■ **GOAL**
Count the lines in the items below that contain the string "height", and give only the number.

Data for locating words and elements
** Begin **

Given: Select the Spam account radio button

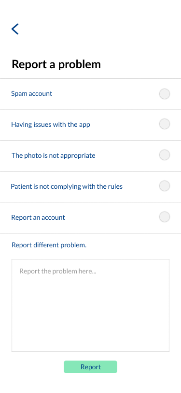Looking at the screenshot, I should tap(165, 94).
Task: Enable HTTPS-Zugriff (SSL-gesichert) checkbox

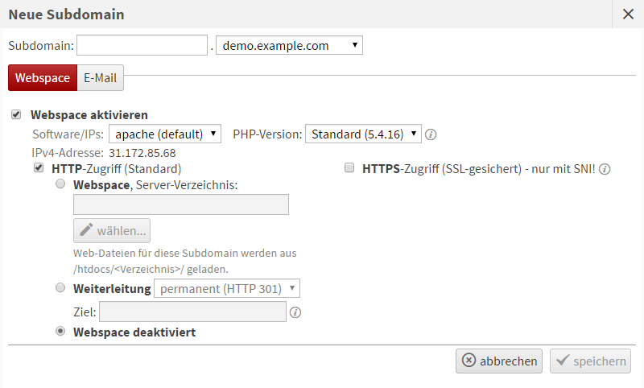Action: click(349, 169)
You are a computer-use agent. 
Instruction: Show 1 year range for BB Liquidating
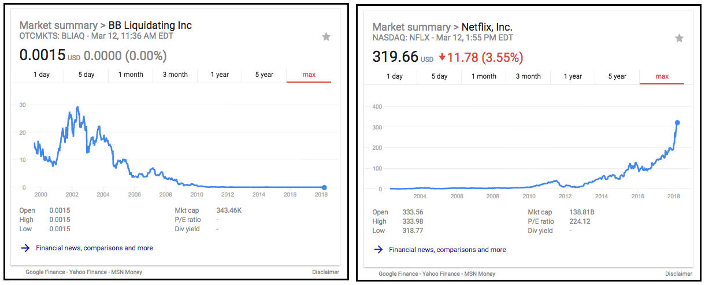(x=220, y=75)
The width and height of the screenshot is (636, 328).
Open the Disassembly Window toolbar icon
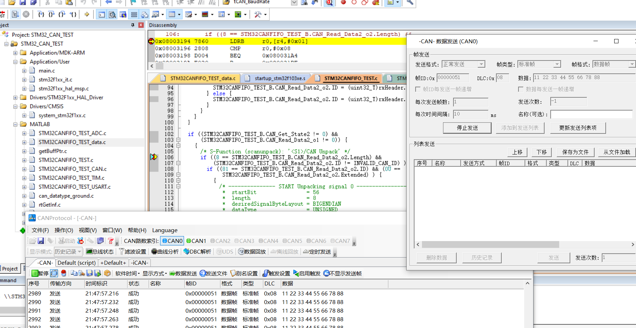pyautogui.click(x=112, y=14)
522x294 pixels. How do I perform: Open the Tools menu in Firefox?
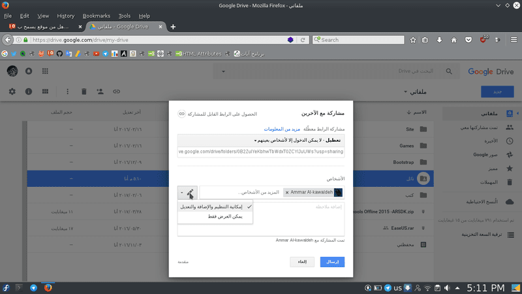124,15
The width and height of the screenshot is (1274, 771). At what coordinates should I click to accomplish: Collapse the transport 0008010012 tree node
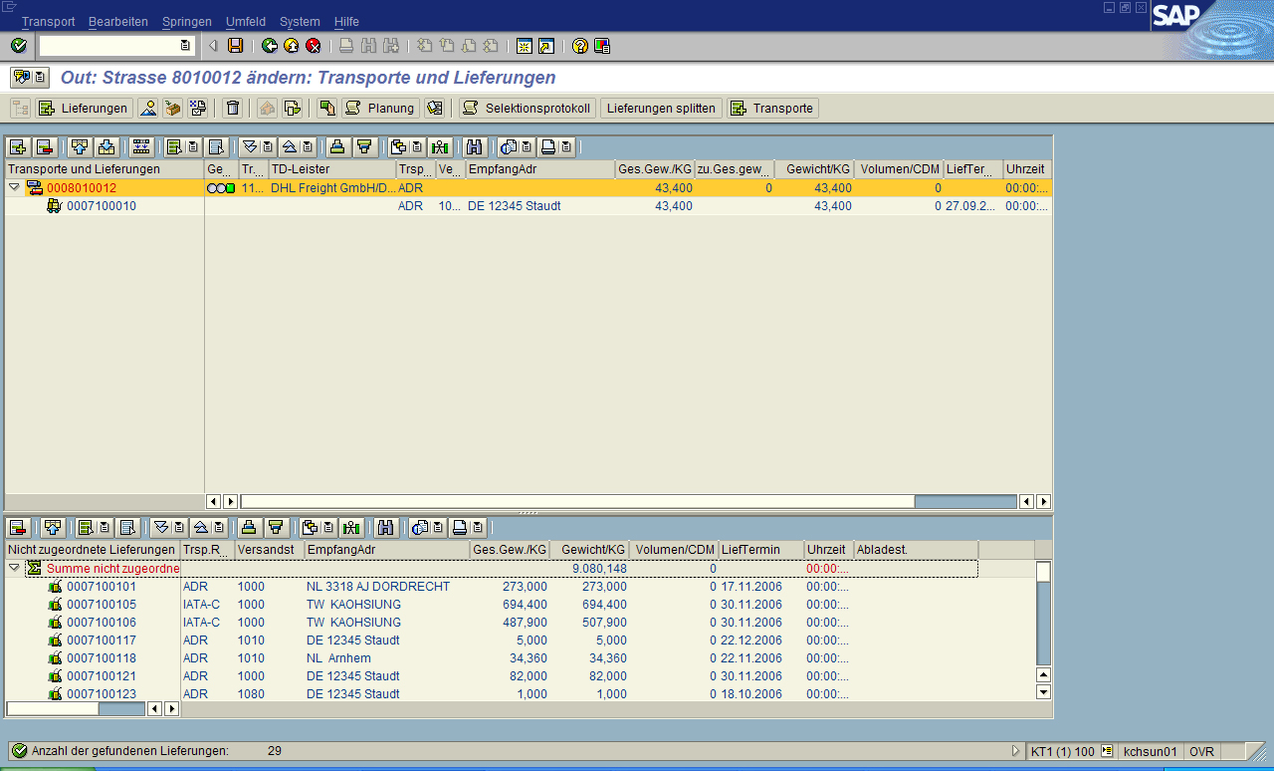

** End **
** Begin **

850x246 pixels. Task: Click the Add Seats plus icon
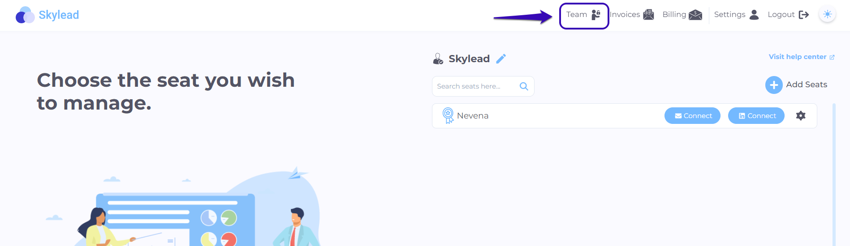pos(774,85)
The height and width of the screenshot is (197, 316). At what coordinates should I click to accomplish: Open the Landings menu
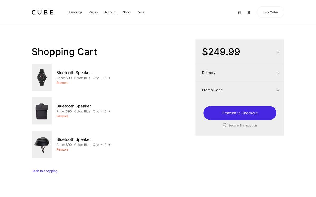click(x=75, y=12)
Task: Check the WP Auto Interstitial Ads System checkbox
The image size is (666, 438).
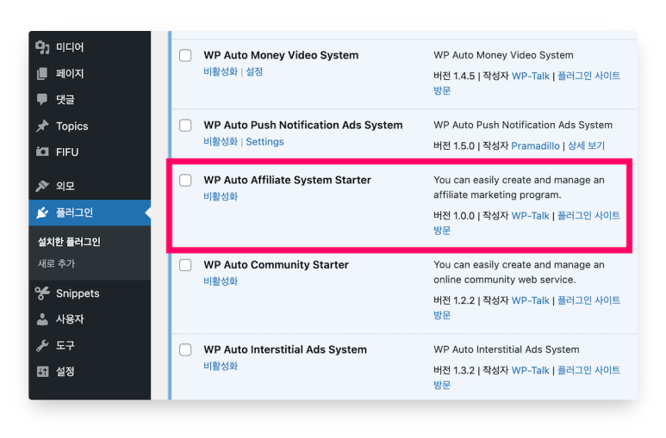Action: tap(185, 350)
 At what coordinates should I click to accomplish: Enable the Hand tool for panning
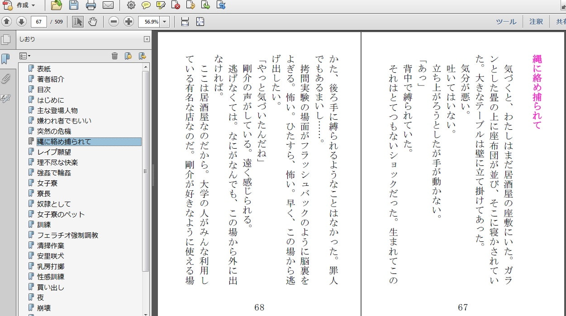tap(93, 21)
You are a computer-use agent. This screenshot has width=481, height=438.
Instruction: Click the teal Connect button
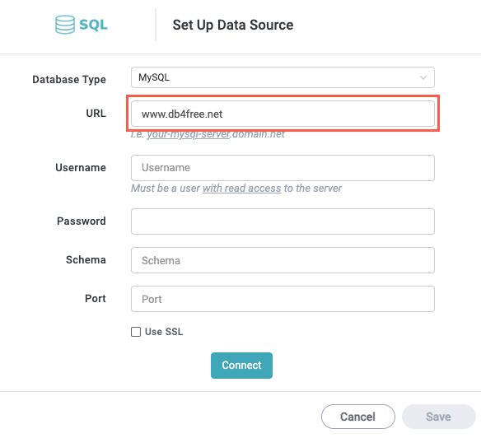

** End **
** Begin **

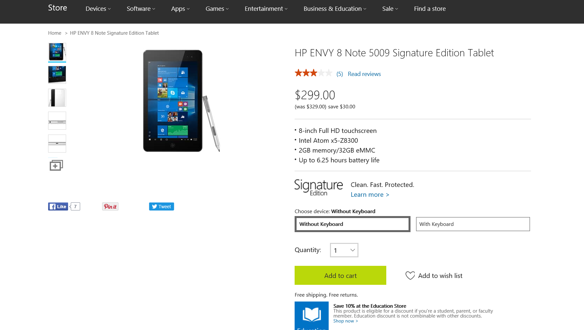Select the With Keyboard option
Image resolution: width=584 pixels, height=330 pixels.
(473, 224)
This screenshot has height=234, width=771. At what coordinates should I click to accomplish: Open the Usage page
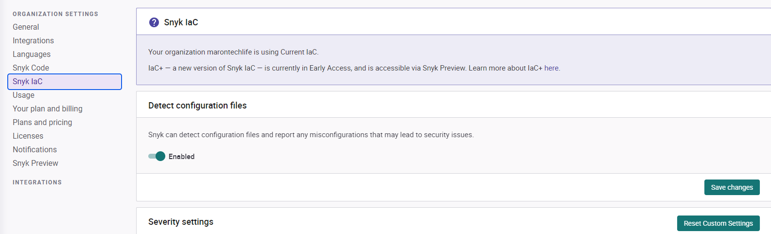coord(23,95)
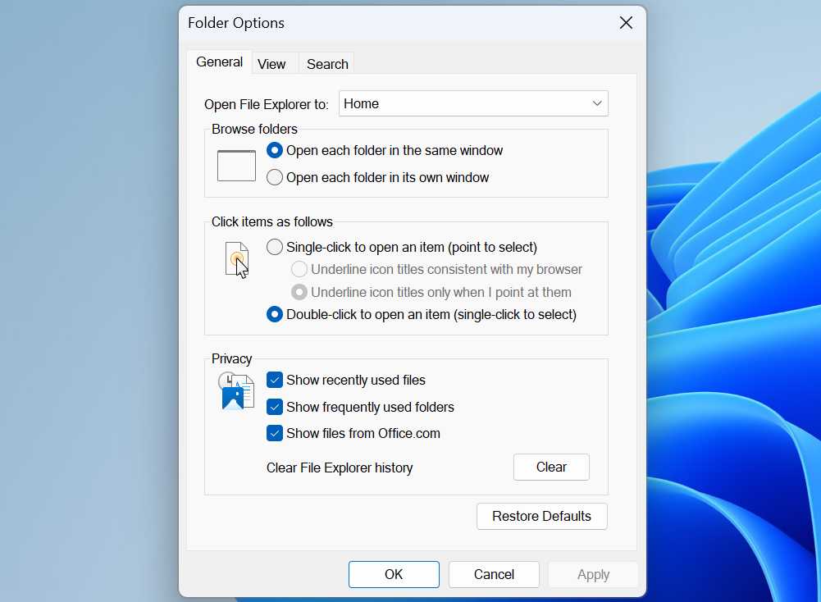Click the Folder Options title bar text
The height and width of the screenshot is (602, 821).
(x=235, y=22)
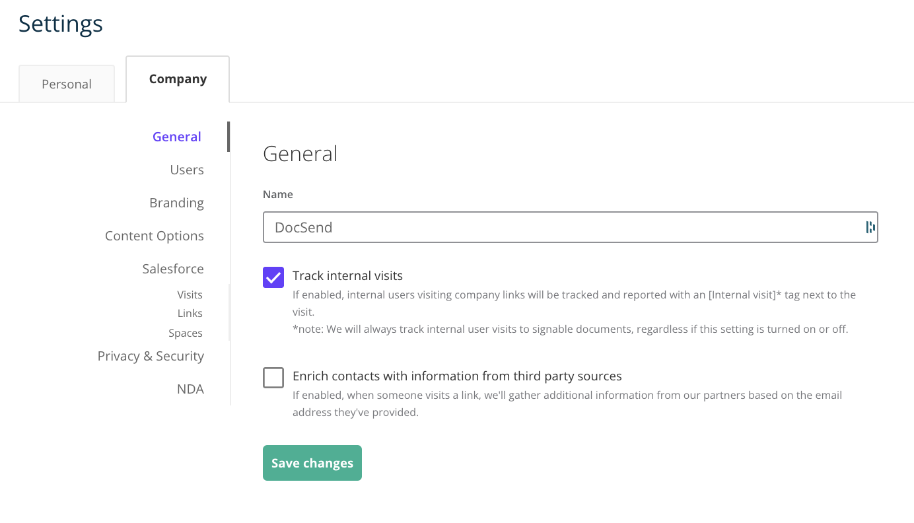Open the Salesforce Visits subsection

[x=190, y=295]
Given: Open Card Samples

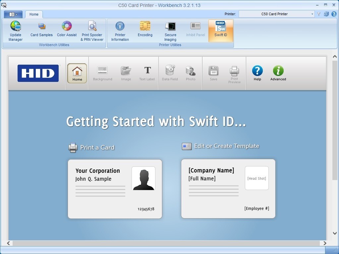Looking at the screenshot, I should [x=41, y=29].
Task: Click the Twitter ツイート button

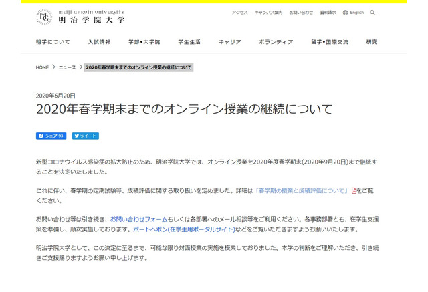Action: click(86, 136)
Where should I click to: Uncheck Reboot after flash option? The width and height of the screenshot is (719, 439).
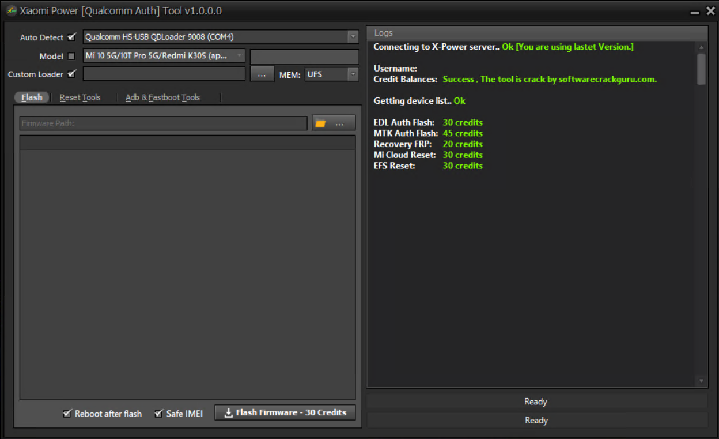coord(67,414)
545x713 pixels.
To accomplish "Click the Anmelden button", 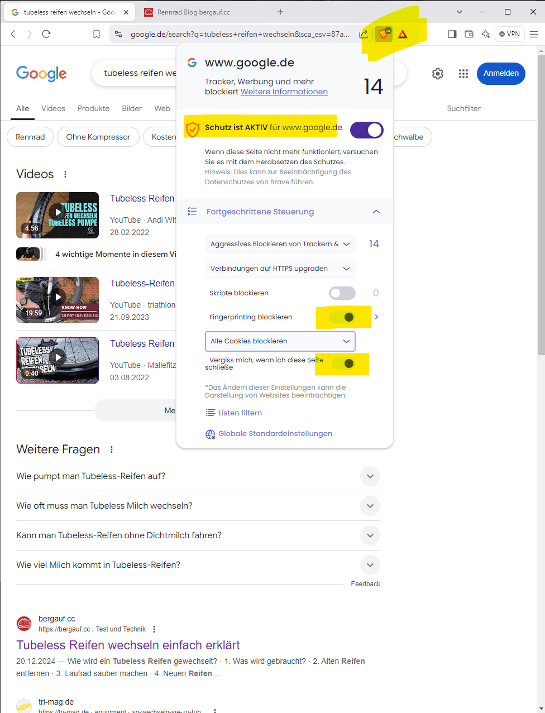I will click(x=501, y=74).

** End **

■ **TASK RESULT**
8